* PROBLEM DESCRIPTION
Within the material, how many of the lines include the word "Caro"? State only that number.

* SUPPLIED MATERIAL
····················
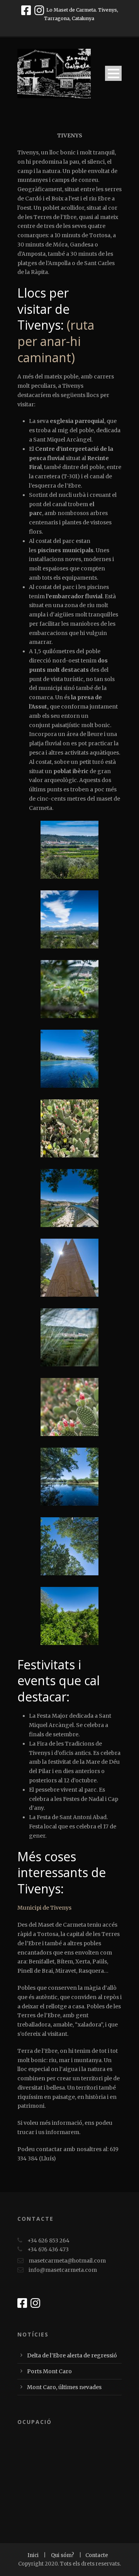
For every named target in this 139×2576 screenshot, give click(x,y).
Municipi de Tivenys (44, 1907)
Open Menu (113, 73)
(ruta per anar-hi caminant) (55, 341)
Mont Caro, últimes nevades (64, 2387)
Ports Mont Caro (49, 2371)
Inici (33, 2555)
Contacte (96, 2555)
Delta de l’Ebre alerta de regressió (72, 2355)
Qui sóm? (63, 2555)
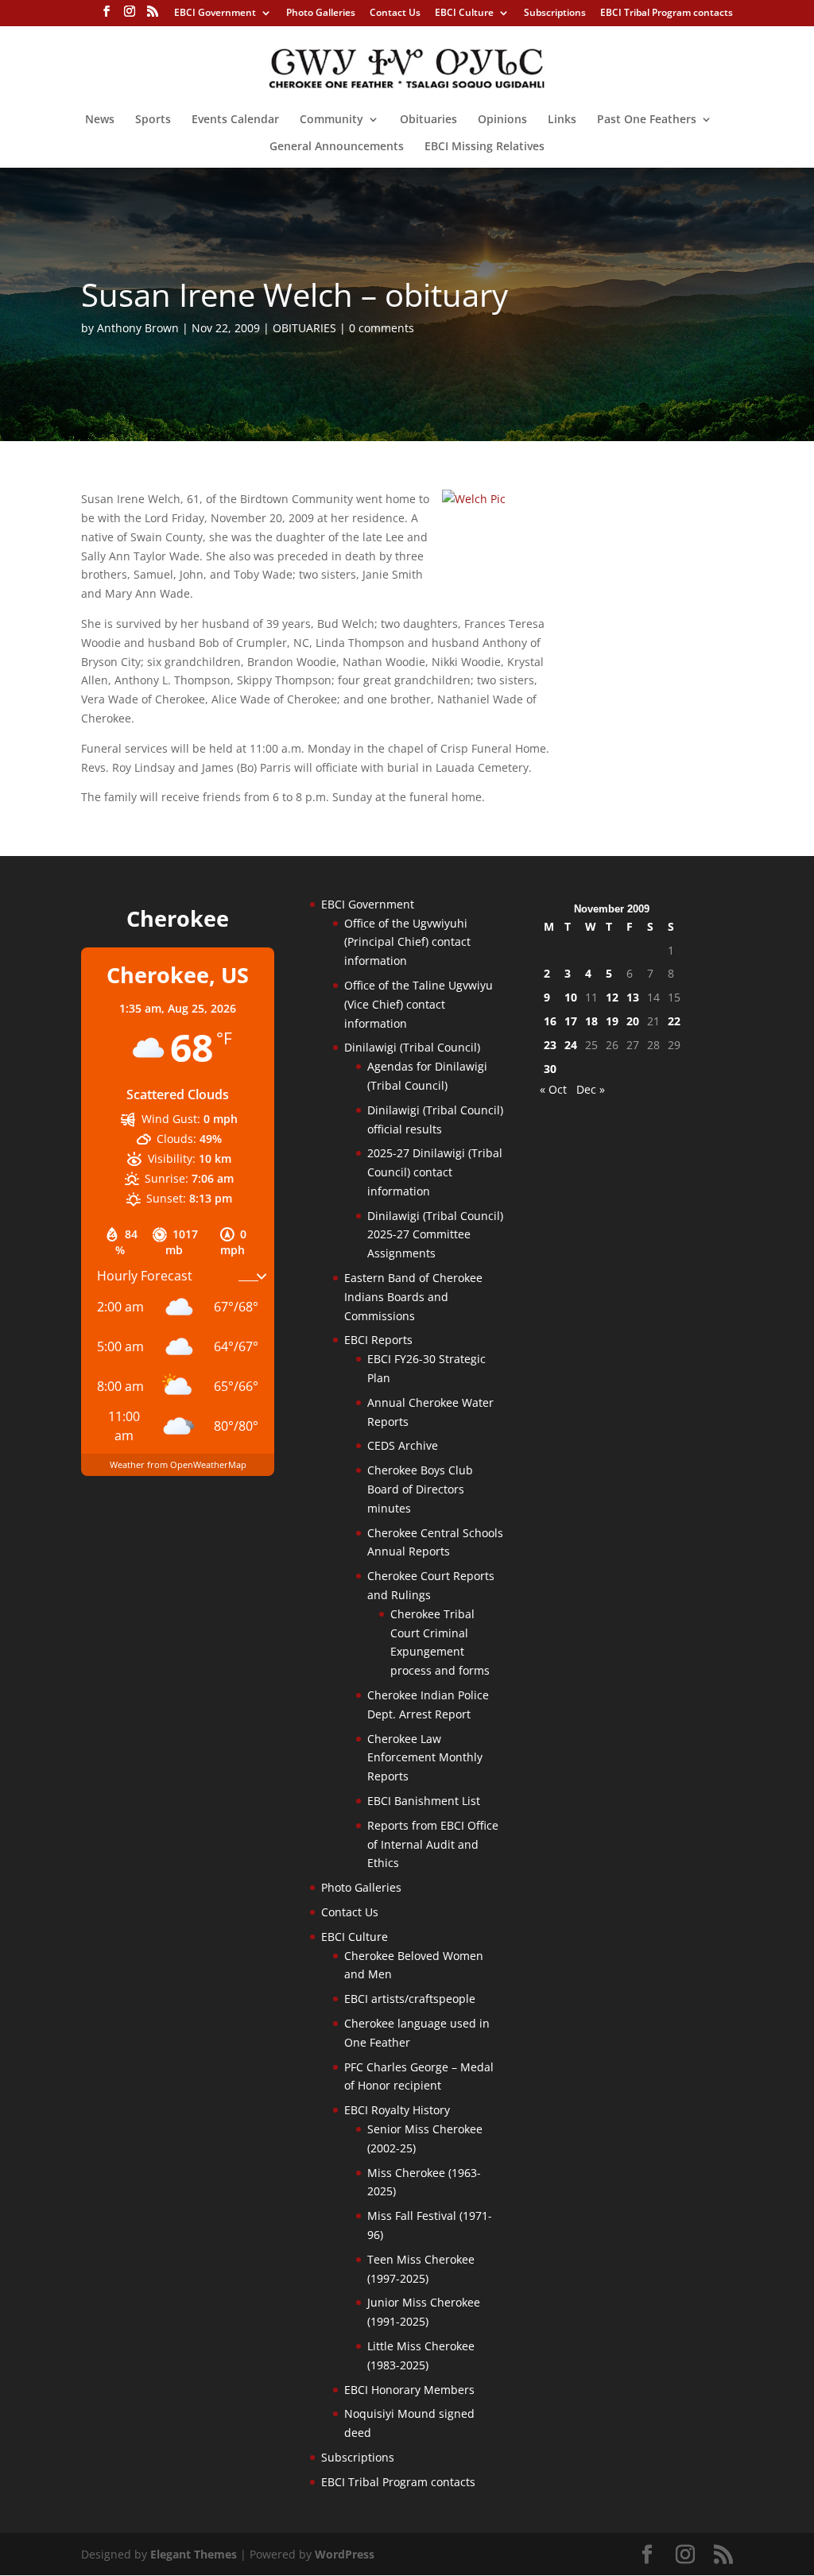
····················
* SOLUTION
2